Premier matin de tous les vendredis de ma vie.

Quel bonheur que ce café devant mon écran. Le soleil se lève doucement à la fenêtre. La journée sera magnifique. C'est vendredi. Je ne travaille pas. Je ne travaille plus les vendredis.

et doucement...j'ai le temps...de laisser mon coeur se perdre dans mes pensées... Le temnps est un luxe incroyable et savoureux.

 Je ne cultive pas les regrets ou les espoirs, se sont des fleurs trop amères pour moi. Je soigne plutôt les pensées et les instants dans mon jardin.

Je vous offre celui ci ...avec le café du matin. D'un premier matin d'une longue série de vendredis pour écrire, pour peindre, marcher et aimer.

Bonne journée.

Jeanne va vous ramener des photos d'oies blanches de ce vendredi.

13.02.2007

Tempête de neige

J’aime les tempêtes. Quand la nature se déchaîne. Bien sur c’est la faute d’un homme, comme chacun des battements de mon cœur. C’est la faute de mon père qui me les a appris.

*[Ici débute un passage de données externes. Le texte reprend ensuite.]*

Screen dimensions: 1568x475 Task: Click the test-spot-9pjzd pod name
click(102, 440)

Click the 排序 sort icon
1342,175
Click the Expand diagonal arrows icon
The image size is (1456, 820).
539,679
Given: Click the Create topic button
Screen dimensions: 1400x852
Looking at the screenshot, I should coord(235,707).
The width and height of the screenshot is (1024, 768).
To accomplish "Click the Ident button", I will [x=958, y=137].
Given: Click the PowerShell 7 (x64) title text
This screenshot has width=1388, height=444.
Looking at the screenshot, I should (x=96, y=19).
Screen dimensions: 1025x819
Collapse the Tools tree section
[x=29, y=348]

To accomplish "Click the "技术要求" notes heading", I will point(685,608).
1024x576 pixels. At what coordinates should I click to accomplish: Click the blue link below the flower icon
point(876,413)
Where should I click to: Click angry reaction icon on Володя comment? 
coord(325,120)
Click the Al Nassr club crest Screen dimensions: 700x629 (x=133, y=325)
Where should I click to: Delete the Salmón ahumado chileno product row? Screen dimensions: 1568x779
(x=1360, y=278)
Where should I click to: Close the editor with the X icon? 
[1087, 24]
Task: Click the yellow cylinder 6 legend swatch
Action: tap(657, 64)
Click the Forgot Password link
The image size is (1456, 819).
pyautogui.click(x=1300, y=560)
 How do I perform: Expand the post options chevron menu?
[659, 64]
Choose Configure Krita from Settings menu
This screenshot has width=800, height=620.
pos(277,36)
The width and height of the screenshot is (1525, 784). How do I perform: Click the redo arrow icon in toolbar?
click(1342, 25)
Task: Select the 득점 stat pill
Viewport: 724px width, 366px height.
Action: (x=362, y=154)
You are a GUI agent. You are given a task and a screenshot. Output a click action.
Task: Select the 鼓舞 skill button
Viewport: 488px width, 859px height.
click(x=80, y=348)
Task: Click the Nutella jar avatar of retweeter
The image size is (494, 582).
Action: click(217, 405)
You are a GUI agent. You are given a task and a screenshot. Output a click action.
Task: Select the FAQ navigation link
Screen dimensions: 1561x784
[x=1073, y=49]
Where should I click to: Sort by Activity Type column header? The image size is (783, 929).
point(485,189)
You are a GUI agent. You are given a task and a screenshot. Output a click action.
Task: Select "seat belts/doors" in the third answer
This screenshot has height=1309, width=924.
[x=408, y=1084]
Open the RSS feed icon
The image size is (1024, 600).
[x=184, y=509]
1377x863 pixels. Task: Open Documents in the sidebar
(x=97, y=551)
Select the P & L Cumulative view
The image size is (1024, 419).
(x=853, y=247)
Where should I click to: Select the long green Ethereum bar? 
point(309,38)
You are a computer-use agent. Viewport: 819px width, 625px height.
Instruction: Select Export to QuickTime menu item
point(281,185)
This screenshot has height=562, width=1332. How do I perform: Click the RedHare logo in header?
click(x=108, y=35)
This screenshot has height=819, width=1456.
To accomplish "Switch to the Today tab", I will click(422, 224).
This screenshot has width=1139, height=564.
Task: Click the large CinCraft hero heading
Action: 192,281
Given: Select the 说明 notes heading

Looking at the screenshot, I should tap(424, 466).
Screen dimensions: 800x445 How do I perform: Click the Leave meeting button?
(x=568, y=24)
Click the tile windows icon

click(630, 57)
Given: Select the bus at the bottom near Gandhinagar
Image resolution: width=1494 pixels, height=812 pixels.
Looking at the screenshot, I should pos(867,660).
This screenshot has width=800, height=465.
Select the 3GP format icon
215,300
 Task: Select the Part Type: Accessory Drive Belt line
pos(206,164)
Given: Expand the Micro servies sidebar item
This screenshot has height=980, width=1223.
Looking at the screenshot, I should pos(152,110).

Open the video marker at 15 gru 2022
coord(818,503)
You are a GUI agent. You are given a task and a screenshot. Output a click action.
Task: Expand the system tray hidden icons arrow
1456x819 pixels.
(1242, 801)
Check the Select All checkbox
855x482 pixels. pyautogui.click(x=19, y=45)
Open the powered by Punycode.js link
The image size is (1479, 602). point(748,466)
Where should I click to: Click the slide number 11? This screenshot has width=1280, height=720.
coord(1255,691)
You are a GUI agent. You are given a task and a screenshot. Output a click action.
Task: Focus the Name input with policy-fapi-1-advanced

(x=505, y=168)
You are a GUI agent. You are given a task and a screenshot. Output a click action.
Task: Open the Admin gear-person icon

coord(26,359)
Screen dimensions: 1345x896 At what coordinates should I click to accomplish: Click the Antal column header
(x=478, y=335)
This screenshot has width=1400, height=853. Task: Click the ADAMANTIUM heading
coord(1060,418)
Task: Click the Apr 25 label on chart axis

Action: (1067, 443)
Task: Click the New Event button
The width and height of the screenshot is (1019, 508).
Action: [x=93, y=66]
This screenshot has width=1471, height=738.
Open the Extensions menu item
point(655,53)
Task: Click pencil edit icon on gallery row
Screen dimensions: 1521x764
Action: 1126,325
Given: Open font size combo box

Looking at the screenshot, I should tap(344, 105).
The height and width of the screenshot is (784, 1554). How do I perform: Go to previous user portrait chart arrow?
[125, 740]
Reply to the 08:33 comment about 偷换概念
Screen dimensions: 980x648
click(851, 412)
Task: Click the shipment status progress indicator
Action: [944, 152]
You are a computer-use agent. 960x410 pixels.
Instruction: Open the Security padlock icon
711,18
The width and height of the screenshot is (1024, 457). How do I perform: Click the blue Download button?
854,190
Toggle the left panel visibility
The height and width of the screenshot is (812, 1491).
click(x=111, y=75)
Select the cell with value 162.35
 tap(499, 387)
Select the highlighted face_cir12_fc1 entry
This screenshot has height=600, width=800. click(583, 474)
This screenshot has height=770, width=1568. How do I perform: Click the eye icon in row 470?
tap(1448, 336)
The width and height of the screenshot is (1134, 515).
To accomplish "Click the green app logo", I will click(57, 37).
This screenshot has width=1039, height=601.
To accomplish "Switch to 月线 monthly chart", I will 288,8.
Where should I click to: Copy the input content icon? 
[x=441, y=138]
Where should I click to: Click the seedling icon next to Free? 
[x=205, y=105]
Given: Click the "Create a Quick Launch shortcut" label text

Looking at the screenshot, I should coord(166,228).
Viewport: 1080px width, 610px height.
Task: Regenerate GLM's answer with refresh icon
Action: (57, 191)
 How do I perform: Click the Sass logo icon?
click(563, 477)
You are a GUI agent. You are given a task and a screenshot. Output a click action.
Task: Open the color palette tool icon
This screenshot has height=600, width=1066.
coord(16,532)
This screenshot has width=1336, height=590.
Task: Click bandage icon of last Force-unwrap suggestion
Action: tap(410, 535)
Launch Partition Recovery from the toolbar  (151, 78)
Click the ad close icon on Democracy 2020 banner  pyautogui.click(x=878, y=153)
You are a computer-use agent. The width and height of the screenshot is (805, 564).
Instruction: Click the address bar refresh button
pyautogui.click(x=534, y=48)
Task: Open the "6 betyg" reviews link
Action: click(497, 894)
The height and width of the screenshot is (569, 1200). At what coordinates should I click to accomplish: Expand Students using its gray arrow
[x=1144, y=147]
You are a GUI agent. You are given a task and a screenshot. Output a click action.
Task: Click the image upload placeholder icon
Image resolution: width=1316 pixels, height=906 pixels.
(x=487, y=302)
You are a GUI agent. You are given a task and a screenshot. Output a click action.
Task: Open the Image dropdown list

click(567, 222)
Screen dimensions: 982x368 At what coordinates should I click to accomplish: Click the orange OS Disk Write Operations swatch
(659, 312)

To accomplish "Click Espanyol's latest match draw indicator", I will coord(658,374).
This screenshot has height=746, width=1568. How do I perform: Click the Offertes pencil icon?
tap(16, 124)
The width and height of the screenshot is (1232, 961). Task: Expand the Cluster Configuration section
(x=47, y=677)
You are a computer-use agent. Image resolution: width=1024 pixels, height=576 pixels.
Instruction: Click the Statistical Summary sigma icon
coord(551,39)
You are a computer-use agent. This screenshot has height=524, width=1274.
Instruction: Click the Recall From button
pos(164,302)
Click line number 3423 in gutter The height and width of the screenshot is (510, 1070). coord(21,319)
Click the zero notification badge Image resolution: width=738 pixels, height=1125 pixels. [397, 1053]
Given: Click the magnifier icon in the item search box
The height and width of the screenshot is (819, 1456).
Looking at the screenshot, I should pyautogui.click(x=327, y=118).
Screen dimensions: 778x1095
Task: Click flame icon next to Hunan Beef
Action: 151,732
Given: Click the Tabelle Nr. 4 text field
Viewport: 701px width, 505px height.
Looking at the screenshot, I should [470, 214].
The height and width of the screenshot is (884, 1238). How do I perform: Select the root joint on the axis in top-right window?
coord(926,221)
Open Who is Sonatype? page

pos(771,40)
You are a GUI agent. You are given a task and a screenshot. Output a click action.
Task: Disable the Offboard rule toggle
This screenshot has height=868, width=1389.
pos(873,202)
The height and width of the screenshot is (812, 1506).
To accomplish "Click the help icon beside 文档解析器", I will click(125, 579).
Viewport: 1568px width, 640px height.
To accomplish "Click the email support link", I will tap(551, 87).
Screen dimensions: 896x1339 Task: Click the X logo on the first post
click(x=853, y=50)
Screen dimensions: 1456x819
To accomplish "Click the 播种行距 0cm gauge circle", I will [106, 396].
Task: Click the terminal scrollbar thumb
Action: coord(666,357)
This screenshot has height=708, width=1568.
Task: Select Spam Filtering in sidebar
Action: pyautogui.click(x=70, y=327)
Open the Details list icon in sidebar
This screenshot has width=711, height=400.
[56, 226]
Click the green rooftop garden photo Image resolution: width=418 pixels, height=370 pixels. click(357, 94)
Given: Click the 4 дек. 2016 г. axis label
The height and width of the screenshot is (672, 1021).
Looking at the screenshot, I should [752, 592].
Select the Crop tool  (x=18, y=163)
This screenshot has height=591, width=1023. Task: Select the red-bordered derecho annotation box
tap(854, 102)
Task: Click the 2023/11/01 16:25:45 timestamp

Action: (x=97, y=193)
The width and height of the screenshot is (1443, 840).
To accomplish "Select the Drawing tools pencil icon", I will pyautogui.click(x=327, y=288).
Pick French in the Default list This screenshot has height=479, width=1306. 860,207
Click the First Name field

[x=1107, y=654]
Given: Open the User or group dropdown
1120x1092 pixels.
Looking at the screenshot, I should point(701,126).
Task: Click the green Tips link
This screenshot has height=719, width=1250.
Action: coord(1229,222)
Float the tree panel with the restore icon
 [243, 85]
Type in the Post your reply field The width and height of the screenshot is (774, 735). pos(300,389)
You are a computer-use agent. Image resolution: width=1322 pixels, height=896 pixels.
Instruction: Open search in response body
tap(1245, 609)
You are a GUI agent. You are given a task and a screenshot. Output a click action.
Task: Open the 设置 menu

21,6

Il faut sentir la fébrilité, juste avant…quand quelque chose d’indéfinissable sent…odorat…ozone en été…je ne sais quoi en hiver…

Le vent…il faut sentir le vent et surtout l’écouter… Celui qui vient du nord, parfum de banquise… J’aime le bruit de la tempête… La neige qui efface la vie comme une gomme.

Page blanche…aime moi.. Page blanche…écris moi .. Je te donnerai un pinceau et de l’encre noire pour que tu graves ton nom sur ma peau. Je te donnerai une plume à la pointe acérée pour y faire naître une fleur de sang. 

J’aime les tempêtes. J’aime être blotti quelque part au chaud et les regarder passer.

Mais j’aime aussi …m’y  glisser. Habillée comme une femme du désert, car la neige et le sable ne sont pas si différents, je sors dans le blanc.  Je marche le front baissé, obstiné, dans le vent.

Dans un tourbillon, je lève la tête. Les yeux aveuglés, le paysage familier que l’on ne connaît plus. Tout ce blanc, tout ce blanc…où l’on pourrait écrire ou peindre.

Un jour, il y a longtemps, j’ai vraiment failli me perdre dans une tempête, en motoneige. Plus de repère, impossible de savoir où était la maison, devant, derrière ?  La nuit qui tombe.  Mon fils derrière…si petit.

J’avoue que dans ce moment, j’ai trouvé un mot pour dieu, moi l’incroyante. Laisser moi ramener mon enfant… Une lueur…un instant entre deux bourrasques de vent… C’est là devant…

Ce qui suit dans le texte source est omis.